Supreme Court

Kagan and Indefinite Detentions

Fellow progressives are attacking Kagan for evidently supporting indefinite detentions. Though, as SCOTUSblog points out, Dawn Johnsen, the embattled (and ultimately withdrawn) progressive favorite for OLC appears to have supported Kagan's remarks on the issue:

“Yes, I do agree with Dean Kagan’s statement that under traditional military law, enemy combatants may be detained for the duration of the conflict. That is what the Supreme Court said as well in Hamdi v. Rumsfeld, 542 U.S. 507 (2004). . . . As indicated above, I do not believe that release or criminal prosecution are the only possible dispositions for detainees.”

SCOTUSblog adds:

No one believes that Johnsen was embracing the Bush Administration’s policies, and no one should think that was true of Kagan either.

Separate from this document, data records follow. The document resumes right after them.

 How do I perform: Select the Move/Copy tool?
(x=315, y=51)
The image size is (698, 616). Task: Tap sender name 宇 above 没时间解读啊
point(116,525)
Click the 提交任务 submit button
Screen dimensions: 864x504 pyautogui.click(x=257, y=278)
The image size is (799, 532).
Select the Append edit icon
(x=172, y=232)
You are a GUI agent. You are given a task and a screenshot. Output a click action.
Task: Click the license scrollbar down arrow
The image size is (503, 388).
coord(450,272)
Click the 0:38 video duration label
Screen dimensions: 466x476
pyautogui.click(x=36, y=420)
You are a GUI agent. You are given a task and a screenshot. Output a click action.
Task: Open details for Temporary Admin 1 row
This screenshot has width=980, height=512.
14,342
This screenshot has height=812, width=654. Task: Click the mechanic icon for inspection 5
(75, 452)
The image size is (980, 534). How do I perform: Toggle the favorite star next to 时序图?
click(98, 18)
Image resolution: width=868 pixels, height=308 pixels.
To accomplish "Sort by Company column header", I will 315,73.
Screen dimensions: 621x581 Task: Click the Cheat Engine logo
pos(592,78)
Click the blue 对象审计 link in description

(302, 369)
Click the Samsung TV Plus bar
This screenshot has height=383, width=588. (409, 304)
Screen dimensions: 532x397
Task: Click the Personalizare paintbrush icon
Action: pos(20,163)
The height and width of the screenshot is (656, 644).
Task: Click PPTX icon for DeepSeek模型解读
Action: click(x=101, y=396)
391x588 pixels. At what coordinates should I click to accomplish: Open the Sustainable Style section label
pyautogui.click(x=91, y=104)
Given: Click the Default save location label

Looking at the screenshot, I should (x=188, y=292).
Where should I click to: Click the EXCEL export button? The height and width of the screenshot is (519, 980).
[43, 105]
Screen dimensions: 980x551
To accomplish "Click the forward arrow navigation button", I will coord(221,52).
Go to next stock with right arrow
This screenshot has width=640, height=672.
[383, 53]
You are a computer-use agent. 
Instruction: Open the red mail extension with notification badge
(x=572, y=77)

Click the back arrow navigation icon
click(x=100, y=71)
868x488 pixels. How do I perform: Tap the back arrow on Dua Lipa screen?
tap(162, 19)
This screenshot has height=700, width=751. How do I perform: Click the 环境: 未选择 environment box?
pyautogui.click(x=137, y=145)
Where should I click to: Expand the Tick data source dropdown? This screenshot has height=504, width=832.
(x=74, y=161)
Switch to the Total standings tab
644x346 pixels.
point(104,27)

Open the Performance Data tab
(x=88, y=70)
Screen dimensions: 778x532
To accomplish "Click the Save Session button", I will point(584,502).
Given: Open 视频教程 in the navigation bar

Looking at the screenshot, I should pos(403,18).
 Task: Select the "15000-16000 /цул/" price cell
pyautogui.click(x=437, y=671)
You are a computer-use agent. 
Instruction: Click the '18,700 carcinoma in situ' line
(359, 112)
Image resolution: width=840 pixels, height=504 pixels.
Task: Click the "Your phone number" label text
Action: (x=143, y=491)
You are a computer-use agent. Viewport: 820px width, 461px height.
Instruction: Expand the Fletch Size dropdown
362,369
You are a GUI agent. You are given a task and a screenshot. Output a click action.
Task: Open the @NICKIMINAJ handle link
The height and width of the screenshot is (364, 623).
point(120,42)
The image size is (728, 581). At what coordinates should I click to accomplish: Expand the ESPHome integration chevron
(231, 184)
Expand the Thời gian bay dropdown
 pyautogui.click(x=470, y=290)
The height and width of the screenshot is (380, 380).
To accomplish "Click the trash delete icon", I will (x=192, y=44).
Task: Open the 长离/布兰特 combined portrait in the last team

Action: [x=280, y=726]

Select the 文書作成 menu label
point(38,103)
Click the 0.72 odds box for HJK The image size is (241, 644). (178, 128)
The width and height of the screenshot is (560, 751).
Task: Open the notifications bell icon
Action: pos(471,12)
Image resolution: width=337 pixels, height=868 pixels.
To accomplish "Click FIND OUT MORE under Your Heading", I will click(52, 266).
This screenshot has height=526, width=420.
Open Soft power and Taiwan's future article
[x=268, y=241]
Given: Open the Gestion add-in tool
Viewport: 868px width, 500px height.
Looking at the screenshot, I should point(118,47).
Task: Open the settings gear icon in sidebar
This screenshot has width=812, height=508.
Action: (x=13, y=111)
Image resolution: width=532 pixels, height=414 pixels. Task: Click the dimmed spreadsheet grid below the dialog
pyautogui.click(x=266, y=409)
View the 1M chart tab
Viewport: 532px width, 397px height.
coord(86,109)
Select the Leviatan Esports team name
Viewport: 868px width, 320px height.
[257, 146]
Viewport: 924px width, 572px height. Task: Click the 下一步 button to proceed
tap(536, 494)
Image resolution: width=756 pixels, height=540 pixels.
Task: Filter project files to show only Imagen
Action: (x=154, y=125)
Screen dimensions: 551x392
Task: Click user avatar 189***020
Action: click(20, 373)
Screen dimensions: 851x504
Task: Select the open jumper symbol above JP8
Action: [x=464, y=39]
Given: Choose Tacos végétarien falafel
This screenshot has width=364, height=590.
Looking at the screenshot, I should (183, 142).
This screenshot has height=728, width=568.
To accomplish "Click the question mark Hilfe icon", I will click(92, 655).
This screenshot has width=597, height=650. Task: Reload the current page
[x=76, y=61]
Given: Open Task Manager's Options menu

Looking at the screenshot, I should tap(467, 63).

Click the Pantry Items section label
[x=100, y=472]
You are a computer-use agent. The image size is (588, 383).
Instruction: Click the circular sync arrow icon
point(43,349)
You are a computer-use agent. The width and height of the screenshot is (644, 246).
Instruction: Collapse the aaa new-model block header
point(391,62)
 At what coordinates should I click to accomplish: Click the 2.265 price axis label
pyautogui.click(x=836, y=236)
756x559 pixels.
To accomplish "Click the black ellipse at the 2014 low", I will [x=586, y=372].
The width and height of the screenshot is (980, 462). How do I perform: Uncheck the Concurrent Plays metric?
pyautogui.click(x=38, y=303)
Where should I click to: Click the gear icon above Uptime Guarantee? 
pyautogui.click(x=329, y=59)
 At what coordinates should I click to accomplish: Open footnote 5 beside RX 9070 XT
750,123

I'm fairly certain that if Dawn Johnsen had been nominated, the Greenwald camp would be applauding the choice.

My point is that the usual "Obama Is Just Like Bush" peddlers will always find something objectionable about anything the president does. And that's fine, as long as it's fair, rational and productive. The more I read about this line of attack against Kagan, the less fair it seems.

This post at Slate, Elena Kagan is a Progressive on Executive Power, for example, also helps to debunk the Just Like Bush attacks.

Also, Lawrence Lessig makes a strong case for Kagan as a progressive. And this should make you smile:

It is extremely rare for a Solicitor General to tell a justice he is wrong (as Kagan did to Scalia in the argument in Citizens United). But for those of us who know her, that flash of directness and courage was perfectly in character for this woman who knows what she wants, and how to get it.